As long-term bond yields rise, risks shift increasingly toward the recession side of the equation. This is precisely what Greenspan and Bernanke understood during previous oil shocks. Tightening monetary policy during a supply shock hits the economy where it is already vulnerable. Housing would weaken further as mortgage rates climb. Interest-sensitive manufacturing sectors would suffer additional pain. Small businesses would face tighter credit conditions at punitive rates. Financial conditions would constrict just as energy prices eat into real household incomes.

A strengthening dollar, a typical consequence of Fed rate hikes, would add pressure on American exporters trying to compete in global markets. The accumulated effect would be a self-inflicted wound layered on top of an external shock, multiplying damage rather than mitigating it. The bill for such policy mistakes would not come due in the Eccles Building where Fed officials work. It would be paid in factories shutting production lines, families losing homes, small businesses closing doors, and exporters losing market share across America.

Precedent warns against confusing supply shocks with demand inflation

The distinction between supply-side shocks and demand-driven inflation is not theoretical. It has practical consequences for millions of workers and businesses. When the Fed raises rates to combat demand inflation, it cools an overheating economy by making borrowing more expensive and saving more attractive. This approach makes sense when the economy is running too hot and inflation stems from excessive demand chasing limited goods and services.

An oil shock operates through an entirely different mechanism. Supply constraints, geopolitical disruptions, or production bottlenecks drive prices higher regardless of domestic demand conditions. Raising interest rates does nothing to address the underlying supply problem. It only ensures that Americans face both higher energy costs and higher borrowing costs simultaneously, compounding economic pain without addressing root causes.

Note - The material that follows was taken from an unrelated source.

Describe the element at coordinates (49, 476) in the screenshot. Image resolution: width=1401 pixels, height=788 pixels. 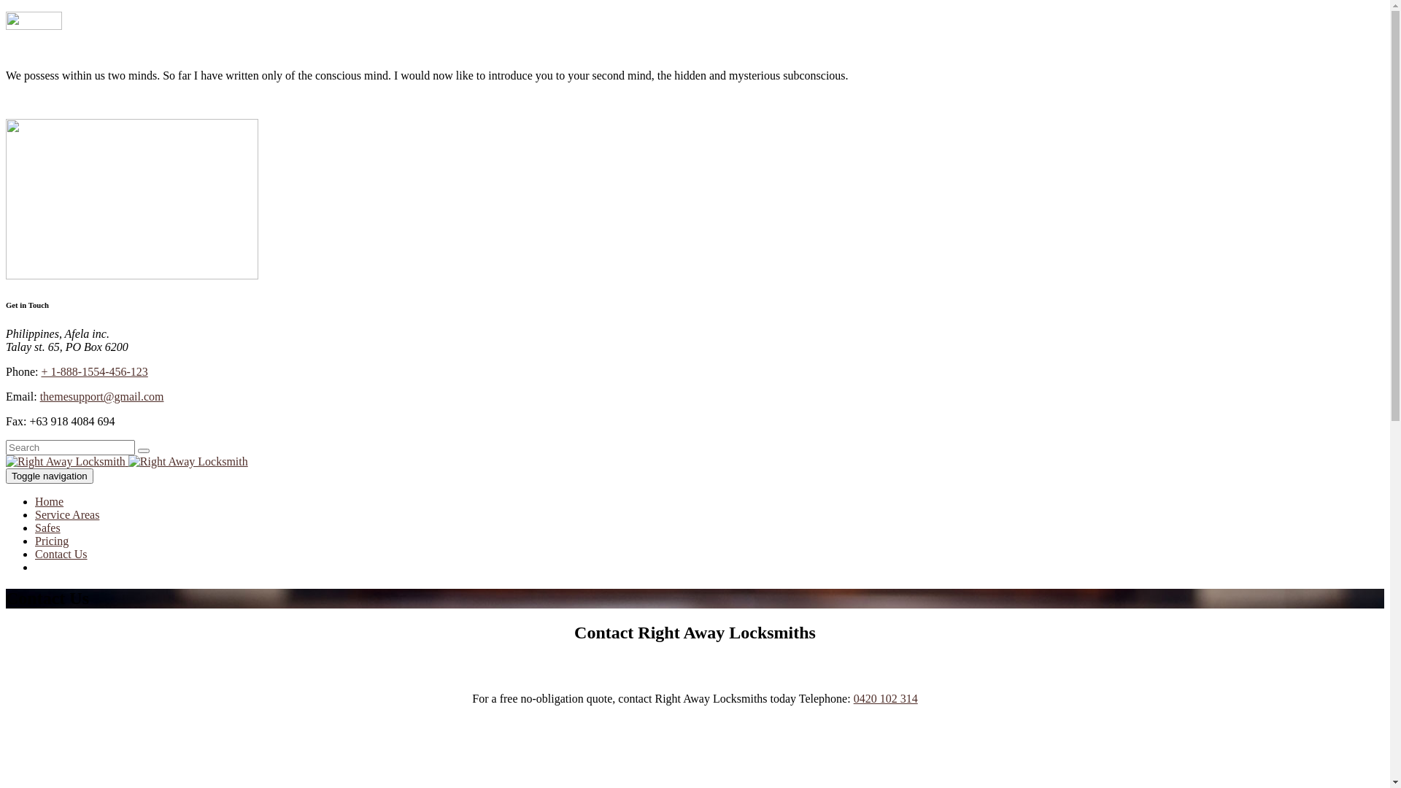
I see `'Toggle navigation'` at that location.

The shadow chair situation threatens to blur this critical distinction. If Powell’s coalition can override Warsh’s judgment and force rate hikes despite the supply-shock nature of current inflation pressures, it would represent a failure of institutional design and economic understanding. The Federal Reserve’s independence exists to insulate monetary policy from political pressure, not to enable internal power struggles that produce counterproductive outcomes. Whether Warsh can assert effective control over the institution he nominally leads, or whether Powell’s shadow majority will dictate policy from behind the scenes, remains the defining question for American monetary policy in the months ahead.